> _MATERIAL_
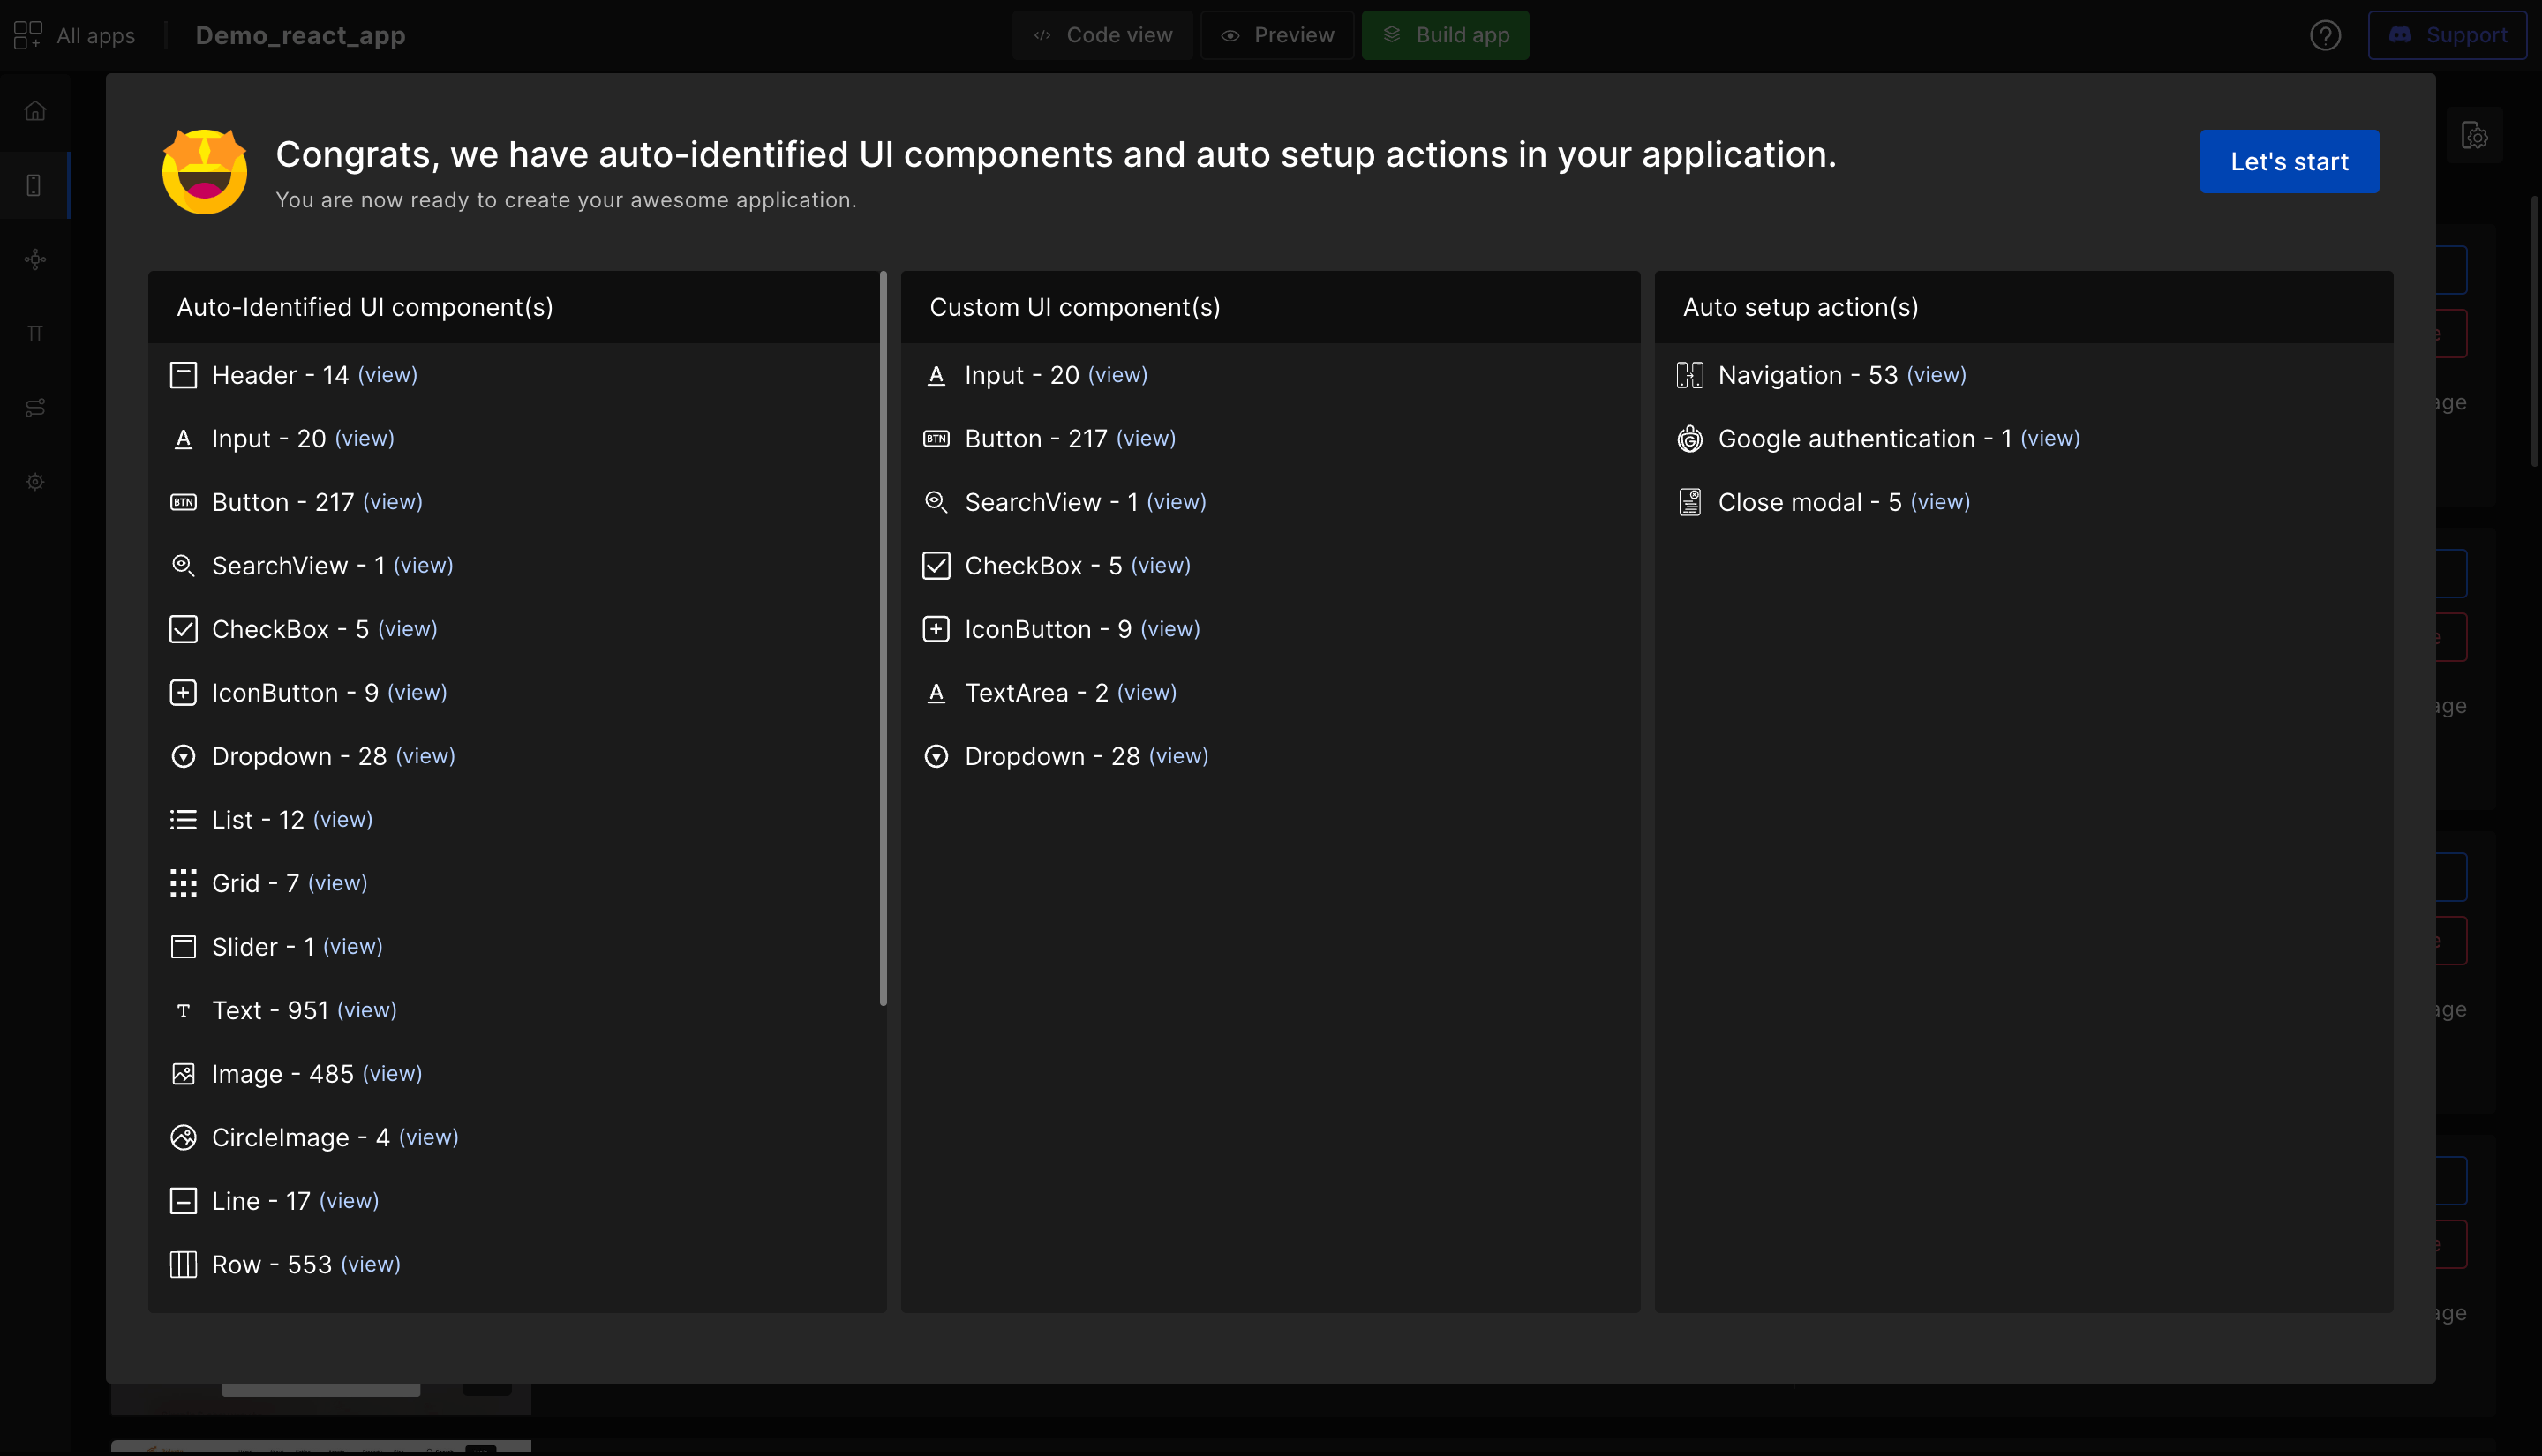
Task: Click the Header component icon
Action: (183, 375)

==

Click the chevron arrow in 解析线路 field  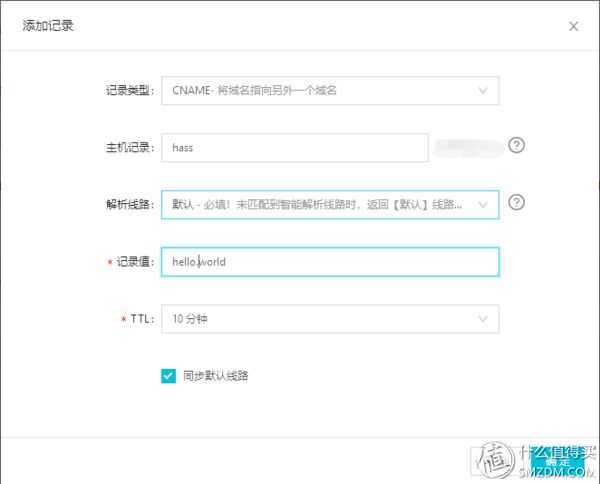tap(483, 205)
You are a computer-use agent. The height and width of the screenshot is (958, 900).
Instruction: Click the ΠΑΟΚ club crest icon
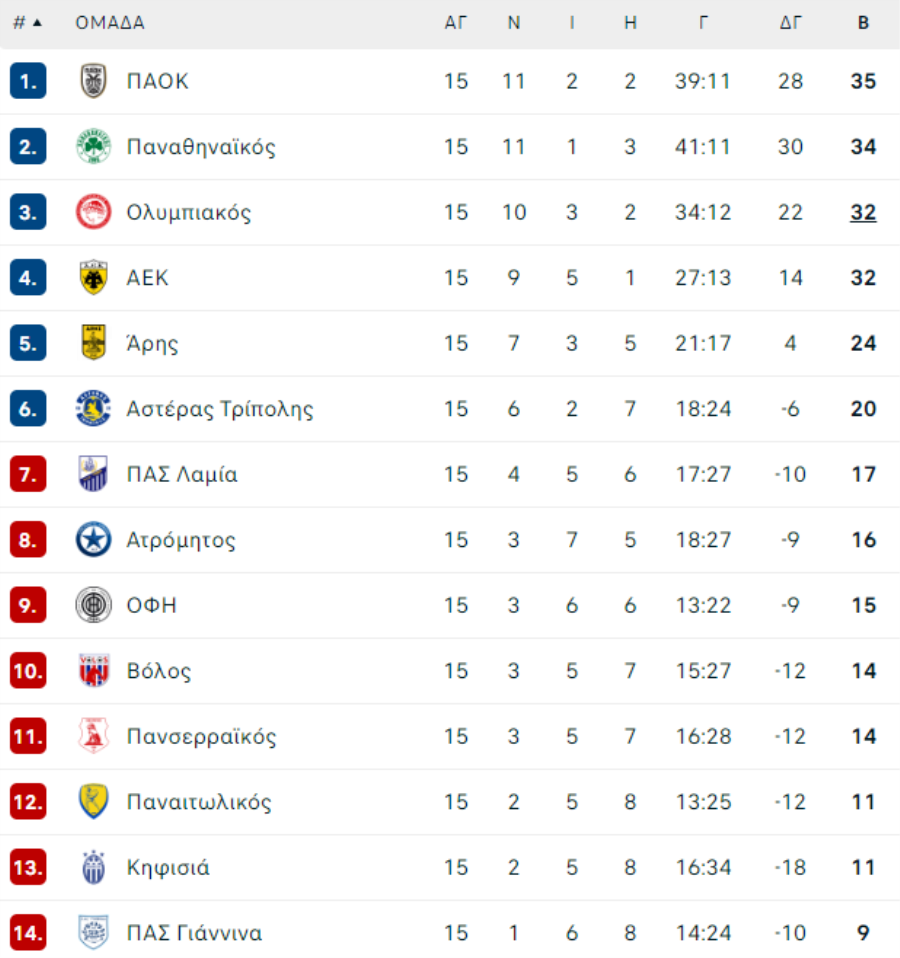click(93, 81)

> _TASK GOAL_
Copy the stretch from the line containing "You are a computer-use" through the line containing "click(93, 81)", omitting the pictures.

> _RESPONSE_
You are a computer-use agent. The height and width of the screenshot is (958, 900).
Instruction: Click the ΠΑΟΚ club crest icon
click(93, 81)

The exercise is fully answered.